### Task statement
Your reply must contain the full listing below, reproduced exactly, but no pictures.

◇ ◇ ◇ ◇ ◇

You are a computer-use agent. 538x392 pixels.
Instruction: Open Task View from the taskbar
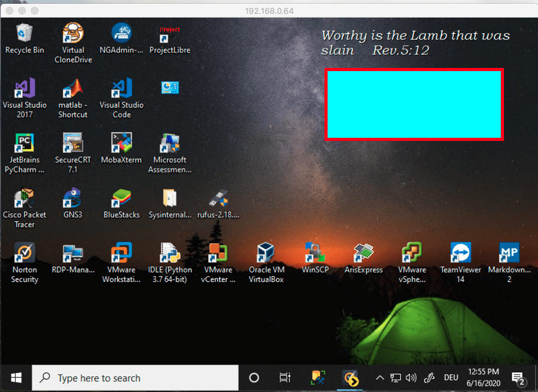[285, 378]
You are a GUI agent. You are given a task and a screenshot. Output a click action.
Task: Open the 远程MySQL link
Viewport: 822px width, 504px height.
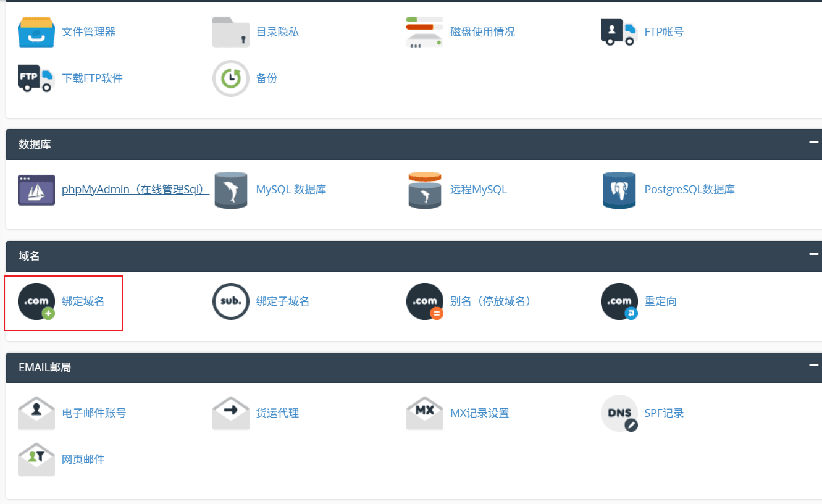[479, 190]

◇ ◇ ◇ ◇ ◇

### The completed task
You are a computer-use agent. 538x392 pixels.
Instruction: Open Task View from the taskbar
[285, 378]
You are a GUI agent. You are given a task and a screenshot. Output a click action.
Task: Open the 远程MySQL link
Viewport: 822px width, 504px height.
[479, 190]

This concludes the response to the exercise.